Para relatar bien un partido hay que dar cuenta de la acción que ocurre en vivo, de manera imprevisible. Eso implica usar las palabras e imágenes precisas. Y si ya dar con las palabras justas en un ejercicio de improvisación no es fácil, imaginemos hacerlo en una final histórica, intentando habérselas con un acontecimiento inédito como el que se vivió esa noche de julio.
Un acontecimiento no es cualquier cosa. Usualmente detectamos que algo lo es por su magnitud y porque desborda nuestro lenguaje volviéndolo insuficiente, es decir, nos faltan palabras e imágenes para dar cuenta de lo que está sucediendo. La revuelta de octubre de 2019 fue un acontecimiento. Pero también lo fue esa noche del 4 de julio de 2015. Yo, durante el partido y las horas posteriores, no pude decir nada que no fuera lo obvio, llorar o gritar. Así estuvimos millones.
En cambio, Palma intentó continuar relatando pese a su evidente estado emocional y la pérdida de su voz. Como pudo, intentó significar un acontecimiento inédito usando algo tan aparentemente común y banal como el comentario deportivo. Digo que lo intentó y no que lo logró porque eso sucedió. Palma mismo lo dice: “perdóneme, Schiappacase, no tengo más palabras”. Para mí, en parte, de eso se trata el ejercicio artístico: insistir en el lenguaje, en las imágenes y representaciones, aunque fallen.
No pretendo decir que lo que hace Palma es arte, porque eso implicaría intentar definir qué es y qué no es, y esa discusión no me interesa abordarla aquí. En cambio, quiero apuntalar lo que yo creo que son cuestiones mínimas que hemos logrado sacar al limpio respecto a funciones que cumple el arte, independiente de lo que se entienda por él: ir hacia donde no hay lenguaje disponible, colapsar categorías, romper certezas, desnaturalizar el presente, ir sobre los acontecimientos para significarlos y, cómo no, fallar en sus intentos.

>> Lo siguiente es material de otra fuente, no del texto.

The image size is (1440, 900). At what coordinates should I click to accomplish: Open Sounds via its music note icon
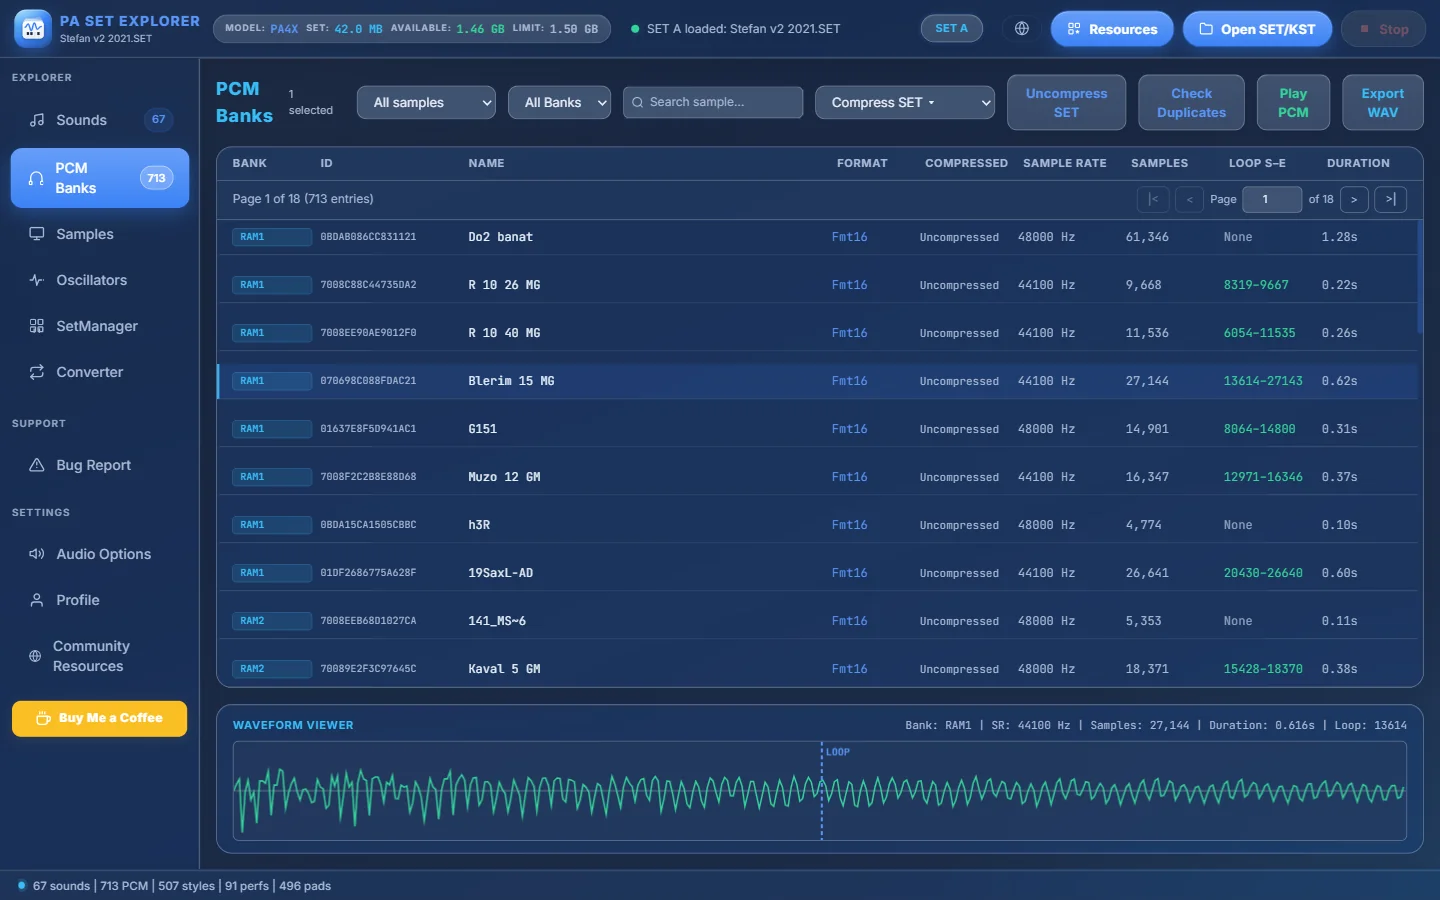pos(37,120)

Hasta esa noche de invierno, Chile llevaba cien años sin ganar nada. Esto no es cualquier cosa. No ganar nada durante un siglo define parte de la identidad nacional. Generaciones de chilenos crecieron con la certeza de ser un país que no gana nada. Personalmente me atrae ese rasgo tendiente al fracaso, lo considero muy propio, pero debo reconocer que se siente muy bien ganar algo y sentirse por un momento, ganador de algo. “Dejamos atrás cien de lágrimas, dejamos atrás cien años de derrotas, dejamos atrás los años de perdedores”, termina de decir Palma. Lo vuelvo a escuchar y tiemblo.